* [Data listing]:
= Beginning of Section =

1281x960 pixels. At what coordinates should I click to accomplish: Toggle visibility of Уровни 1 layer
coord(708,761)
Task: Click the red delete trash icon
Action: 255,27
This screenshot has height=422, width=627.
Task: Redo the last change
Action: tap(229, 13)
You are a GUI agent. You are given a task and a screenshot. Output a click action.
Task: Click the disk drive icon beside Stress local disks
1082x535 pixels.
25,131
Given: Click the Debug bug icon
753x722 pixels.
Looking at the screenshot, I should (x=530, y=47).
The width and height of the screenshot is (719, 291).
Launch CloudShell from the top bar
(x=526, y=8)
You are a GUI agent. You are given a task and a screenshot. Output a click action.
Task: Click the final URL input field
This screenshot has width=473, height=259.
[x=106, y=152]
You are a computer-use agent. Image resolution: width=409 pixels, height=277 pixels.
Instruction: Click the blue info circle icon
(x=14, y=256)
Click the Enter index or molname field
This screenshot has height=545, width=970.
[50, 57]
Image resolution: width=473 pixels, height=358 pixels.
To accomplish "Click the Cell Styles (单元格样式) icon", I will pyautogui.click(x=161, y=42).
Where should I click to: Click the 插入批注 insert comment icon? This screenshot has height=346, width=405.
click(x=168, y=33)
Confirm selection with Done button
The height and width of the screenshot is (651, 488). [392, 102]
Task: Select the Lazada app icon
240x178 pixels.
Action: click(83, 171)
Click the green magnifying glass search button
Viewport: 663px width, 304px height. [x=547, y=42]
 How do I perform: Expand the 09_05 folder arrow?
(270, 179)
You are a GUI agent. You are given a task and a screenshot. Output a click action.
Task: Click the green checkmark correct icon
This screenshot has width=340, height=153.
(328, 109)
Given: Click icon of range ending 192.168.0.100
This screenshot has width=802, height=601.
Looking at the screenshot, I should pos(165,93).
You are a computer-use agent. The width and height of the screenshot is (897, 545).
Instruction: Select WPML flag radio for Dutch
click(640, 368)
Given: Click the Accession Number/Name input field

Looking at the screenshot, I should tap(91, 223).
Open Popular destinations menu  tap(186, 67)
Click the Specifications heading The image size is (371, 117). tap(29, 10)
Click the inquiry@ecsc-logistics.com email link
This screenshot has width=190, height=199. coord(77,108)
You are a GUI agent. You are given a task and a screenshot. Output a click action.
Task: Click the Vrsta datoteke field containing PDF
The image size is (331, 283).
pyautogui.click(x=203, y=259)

= End of Section =

* [Exercise goal]:
Copy the records above exactly, starting at the line that contains "Confirm selection with Done button" and ending at the last line, and leave out all earlier lines.

* [Output for this task]:
Confirm selection with Done button
The height and width of the screenshot is (651, 488). [392, 102]
Task: Select the Lazada app icon
240x178 pixels.
Action: click(83, 171)
Click the green magnifying glass search button
Viewport: 663px width, 304px height. [x=547, y=42]
 How do I perform: Expand the 09_05 folder arrow?
(270, 179)
You are a GUI agent. You are given a task and a screenshot. Output a click action.
Task: Click the green checkmark correct icon
This screenshot has width=340, height=153.
(328, 109)
Given: Click icon of range ending 192.168.0.100
This screenshot has width=802, height=601.
Looking at the screenshot, I should pos(165,93).
You are a computer-use agent. The width and height of the screenshot is (897, 545).
Instruction: Select WPML flag radio for Dutch
click(640, 368)
Given: Click the Accession Number/Name input field

Looking at the screenshot, I should tap(91, 223).
Open Popular destinations menu  tap(186, 67)
Click the Specifications heading The image size is (371, 117). tap(29, 10)
Click the inquiry@ecsc-logistics.com email link
This screenshot has width=190, height=199. coord(77,108)
You are a GUI agent. You are given a task and a screenshot. Output a click action.
Task: Click the Vrsta datoteke field containing PDF
The image size is (331, 283).
pyautogui.click(x=203, y=259)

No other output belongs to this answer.